→ **REQUIRED ACTION**:
In the records below, repeat word for word only the lines starting at the one that contains "The image size is (700, 429)." and ending at the one that contains "Task: Click the melmo", pictures excluded.

→ **SOURCE DATA**:
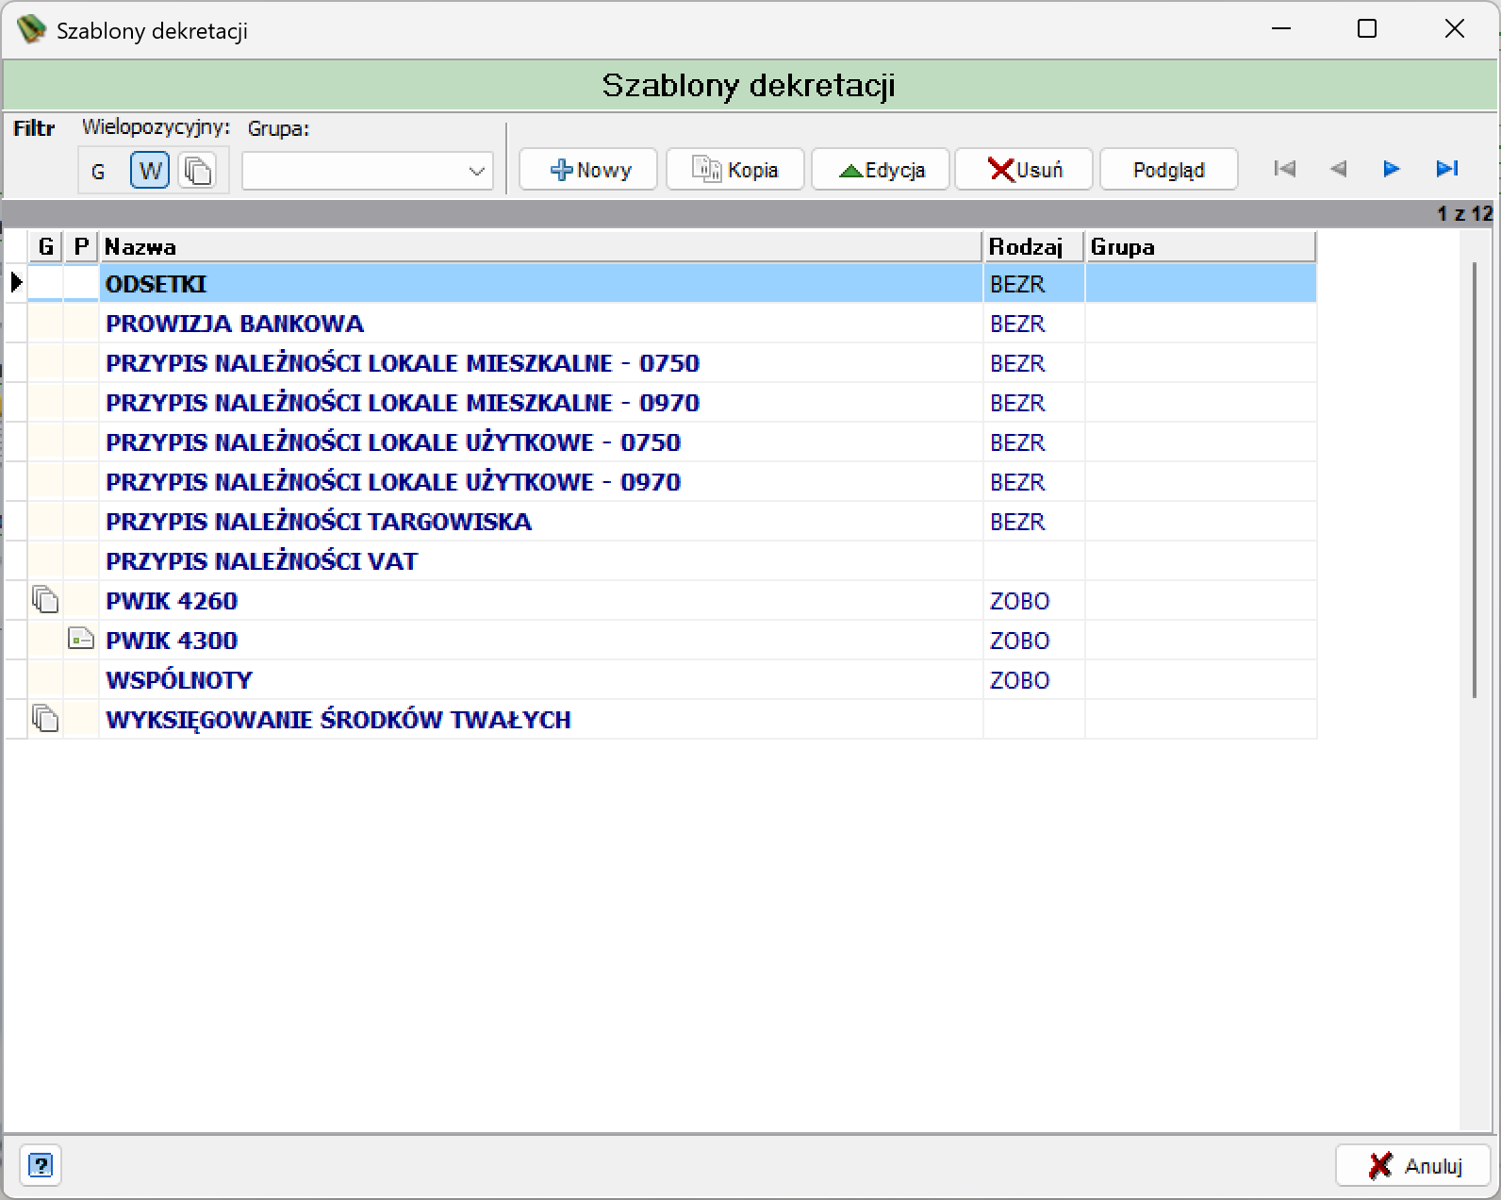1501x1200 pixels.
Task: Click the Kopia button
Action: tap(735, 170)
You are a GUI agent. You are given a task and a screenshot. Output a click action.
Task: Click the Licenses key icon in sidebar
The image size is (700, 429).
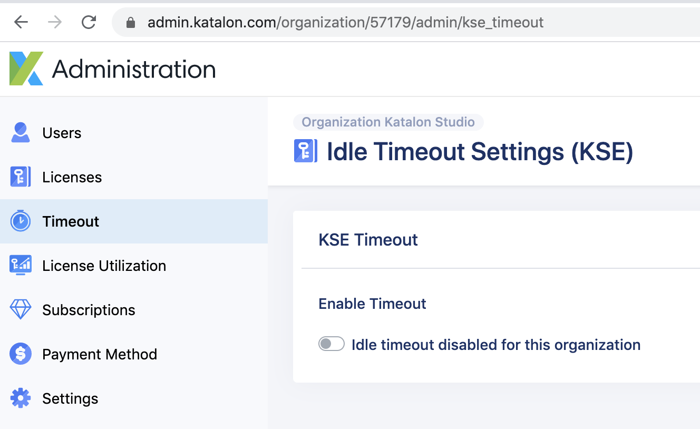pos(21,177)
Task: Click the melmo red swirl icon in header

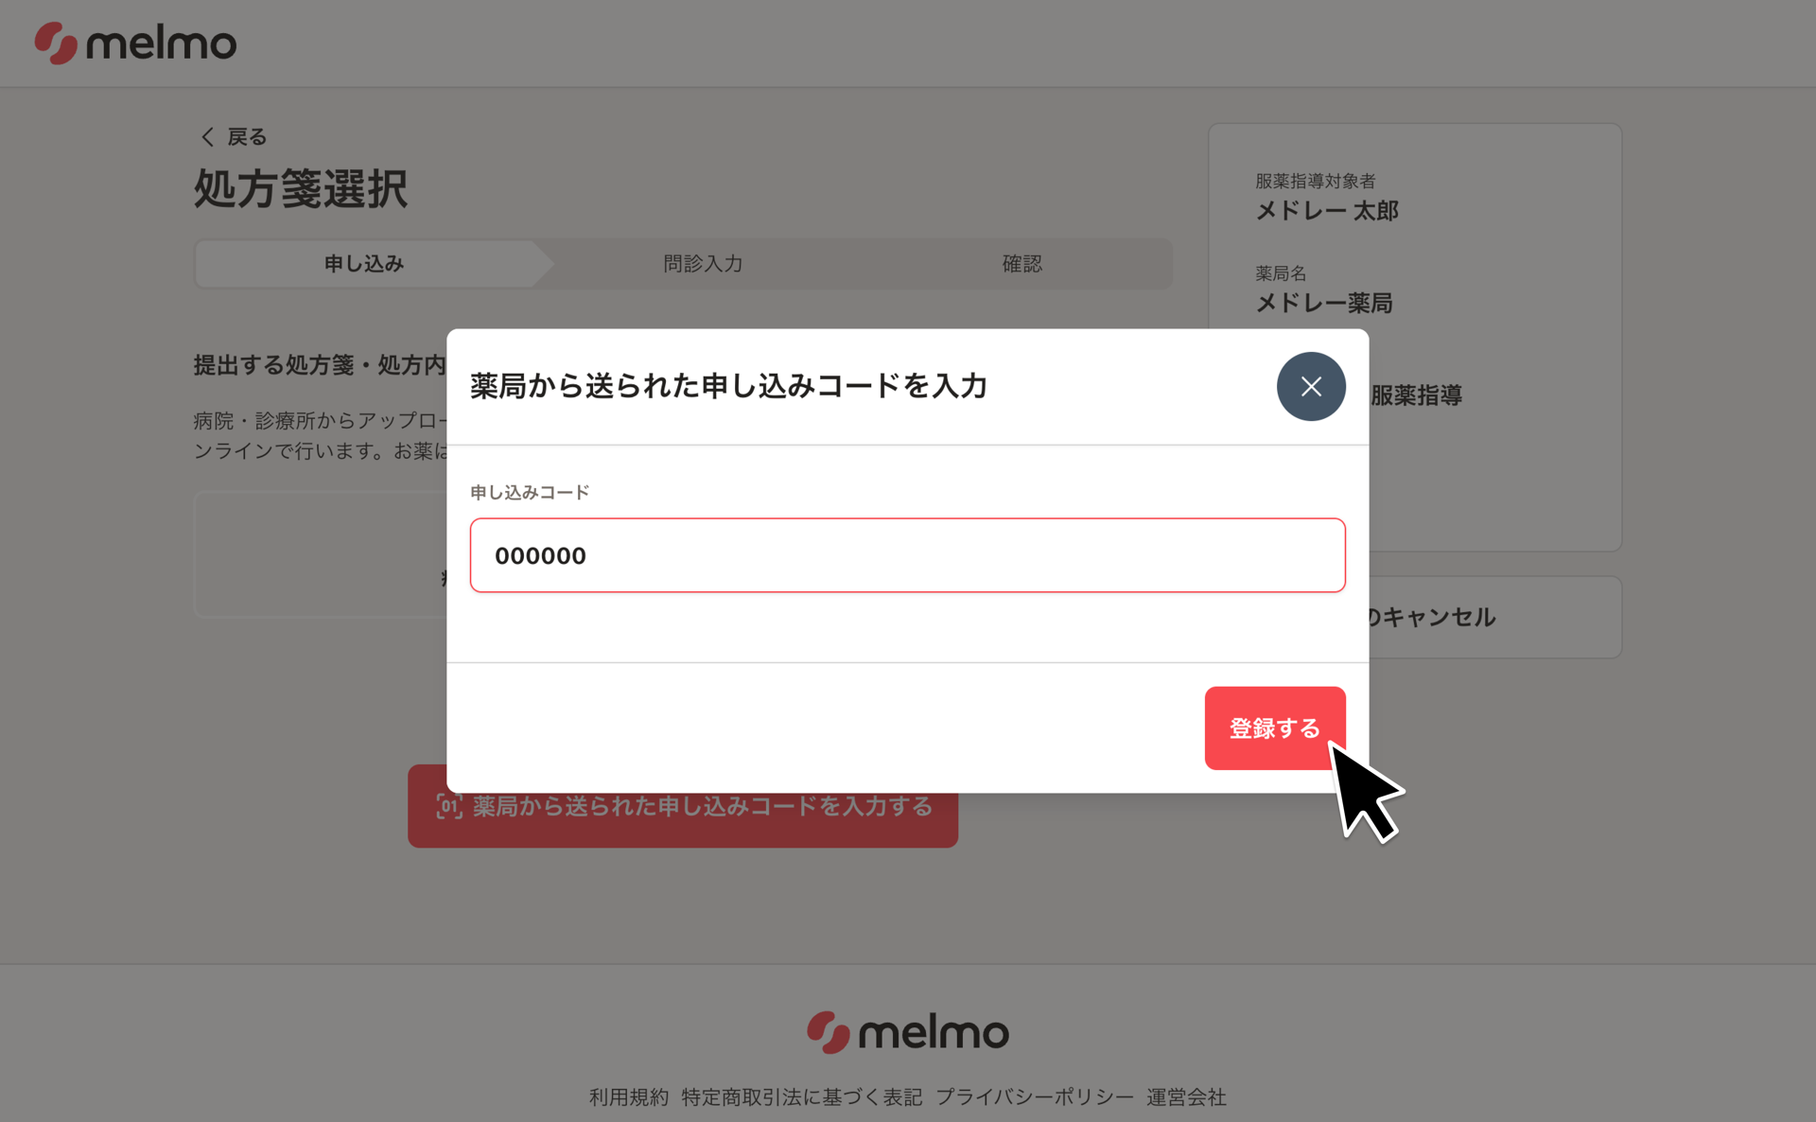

==

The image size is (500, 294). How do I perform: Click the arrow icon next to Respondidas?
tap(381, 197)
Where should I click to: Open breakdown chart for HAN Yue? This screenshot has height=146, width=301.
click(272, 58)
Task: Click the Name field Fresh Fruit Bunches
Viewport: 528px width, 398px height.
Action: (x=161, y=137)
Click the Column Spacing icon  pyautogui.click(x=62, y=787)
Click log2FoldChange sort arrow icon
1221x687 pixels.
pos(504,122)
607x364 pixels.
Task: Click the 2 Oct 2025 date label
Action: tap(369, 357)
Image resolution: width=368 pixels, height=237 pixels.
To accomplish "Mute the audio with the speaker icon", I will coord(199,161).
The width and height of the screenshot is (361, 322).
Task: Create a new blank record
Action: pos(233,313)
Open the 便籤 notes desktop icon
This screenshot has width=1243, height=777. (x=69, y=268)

→ **REPLY**:
The image size is (700, 429).
pos(21,177)
Task: Click the melmo red swirl icon in header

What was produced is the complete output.